◆ Exercise tasks:
[1] Answer these questions using the article about an alleged FBI informant who monitored gyms:
(a) In what month and year was Ahmadullah Sais arrested?
(b) Over what period did Craig Monteilh say he worked as an informant?
(c) What did Monteilh say agents asked him to act as for members of the Muslim community?
[2] Write the next part of the article about an alleged FBI informant who monitored gyms, continuing from its last sentence.

According to the Federal Bureau of Prisons, the 40-acre double-fenced facility…(Read more, here)

Alleged FBI informant says he monitored local gyms

Shortly after Ahmadullah Sais was arrested in Feb. 2009, civil rights groups called into question FBI tactics in the case. Some of those worries, such as concerns that the FBI was specifically targeted Muslim and Middle Eastern men, were raised to new levels when a former FBI informant said he was instructed by his handlers to monitor local gyms and identify Middle Easter men from surveillance images.

Here is the story:

Alleged FBI informant says he monitored local gyms for FBI

 

Craig Monteilh
Craig Monteilh, KEN STEINHARDT, THE ORANGE COUNTY REGISTER

 

 

By SALVADOR HERNANDEZ

The Orange County Register

Published April 28, 2009

An Irvine man who claims to have worked as an FBI informant said he was asked by agents to identify photos of Middle Eastern men who worked out at Orange County gyms as part of an effort to identify terrorist cells in the U.S.

Craig Monteilh said he worked as an informant from July 2006 to October 2007. He said he identified hundreds of Middle Eastern men in pictures that appeared to be taken from surveillance footage from several O.C. gyms. He said agents asked him to act as a “magnet” for members of the Muslim community – work out with them, and provide information, such as names and telephone numbers to the FBI.

Agents were interested only in young Middle Easter men, Monteilh said, and when a picture was identified as someone that was not, “they (pictures) were discarded,” he said.

[Excerpts from a dataset]
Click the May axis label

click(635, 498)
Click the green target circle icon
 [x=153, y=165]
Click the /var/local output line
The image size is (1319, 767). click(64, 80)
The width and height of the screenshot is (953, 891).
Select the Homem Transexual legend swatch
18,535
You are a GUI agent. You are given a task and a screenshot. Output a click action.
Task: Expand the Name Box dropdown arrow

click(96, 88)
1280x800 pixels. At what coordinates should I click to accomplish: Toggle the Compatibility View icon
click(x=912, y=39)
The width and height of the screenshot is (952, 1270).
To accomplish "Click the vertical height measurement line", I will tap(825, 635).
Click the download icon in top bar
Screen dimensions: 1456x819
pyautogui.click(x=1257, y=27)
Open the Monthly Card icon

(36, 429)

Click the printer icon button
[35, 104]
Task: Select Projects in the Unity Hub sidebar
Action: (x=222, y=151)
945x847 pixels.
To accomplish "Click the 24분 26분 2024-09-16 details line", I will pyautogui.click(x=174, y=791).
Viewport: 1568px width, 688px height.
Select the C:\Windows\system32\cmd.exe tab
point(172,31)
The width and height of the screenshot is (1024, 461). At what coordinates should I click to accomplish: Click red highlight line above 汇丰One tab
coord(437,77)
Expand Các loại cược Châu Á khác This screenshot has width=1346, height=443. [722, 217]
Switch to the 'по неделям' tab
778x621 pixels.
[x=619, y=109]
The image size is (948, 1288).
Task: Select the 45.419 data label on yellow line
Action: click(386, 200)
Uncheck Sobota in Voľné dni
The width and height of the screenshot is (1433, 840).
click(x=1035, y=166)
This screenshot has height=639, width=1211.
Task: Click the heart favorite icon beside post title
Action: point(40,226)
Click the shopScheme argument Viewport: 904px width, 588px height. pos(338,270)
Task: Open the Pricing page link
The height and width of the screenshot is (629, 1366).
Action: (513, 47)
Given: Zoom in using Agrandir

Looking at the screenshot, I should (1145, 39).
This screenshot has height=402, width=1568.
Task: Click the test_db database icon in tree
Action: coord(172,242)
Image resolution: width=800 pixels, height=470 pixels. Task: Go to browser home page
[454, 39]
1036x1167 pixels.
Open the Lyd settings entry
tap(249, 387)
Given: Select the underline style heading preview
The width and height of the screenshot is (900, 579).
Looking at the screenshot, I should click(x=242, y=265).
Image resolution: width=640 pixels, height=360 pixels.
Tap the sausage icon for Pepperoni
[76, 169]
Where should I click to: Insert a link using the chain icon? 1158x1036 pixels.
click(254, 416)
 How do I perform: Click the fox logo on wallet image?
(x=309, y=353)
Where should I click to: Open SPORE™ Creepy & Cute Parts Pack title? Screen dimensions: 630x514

◆ Exercise results:
[1]
(a) February 2009
(b) July 2006 to October 2007
(c) A "magnet"

[2]
Officials at the FBI declined to address specific allegations, saying they could not comment on investigative techniques or ongoing investigations, but said suggestions that the agency may be racially profiling an ethnic group were absurd and unfair.

“To suggest that the FBI targets individuals based on their ethnicity is beyond absurd, and can unfairly damage the reputation of a community,” said Laura Eimiller, spokeswoman for the FBI. “Investigations are structured to protect the civil liberties of all, and are conducted…(Click here, to read more.)

Man says he informed on Muslims for FBI

When Craig Monteilh went public as an informant for the FBI, it set in motion a series of events. As an informant, he helped to build the case against Ahmadullah Sais Niazi, but months later he would be working with Niazi’s attorney and the American Civil Liberties Union.

This was the first time he went public with his claims, and his work with the FBI. In the coming months, however, his attitude and his comments about working with the FBI changed drastically.

While first talking about the need for informants and the type of surveillance he was involved in, he would later issue a public apology to the Muslim community.

Here is the story:

Man says he informed on Muslims for FBI

 

Craig Monteilh
Craig Monteilh, JOSHUA SUDOCK, THE ORANGE COUNTY REGISTER

 

 

By SALVADOR HERNANDEZ, DOUG IRVING and SEAN EMERY

Published Feb. 26, 2009

IRVINE – For more than a year, Craig Monteilh pretended to be someone he wasn’t. He donned Muslim garb, told those around him he was embracing Islam and investigated the people who considered him a friend, he said.

From July 2006 to October 2007, his job was to infiltrate the Muslim community in Orange County and weed out any possible terrorist threats, he said in an interview Thursday.

The Irvine man – a convicted con artist – said he infiltrated local mosques under the persona of Farouk al-Aziz and recorded conversations about blowing up buildings and setting off explosives inside busy shopping centers. He said he did so under the guidance of agents from the FBI.

Several of the conversations he said he recorded were with Ahmadullah Sais Niazi, a Tustin man who was arrested Friday on several immigration-fraud charges. According to a federal indictment, Niazi lied in his application for citizenship and a U.S. passport by hiding links to terrorist organizations and suspects, including a brother-in-law suspected of being Osama bin Laden’s security coordinator.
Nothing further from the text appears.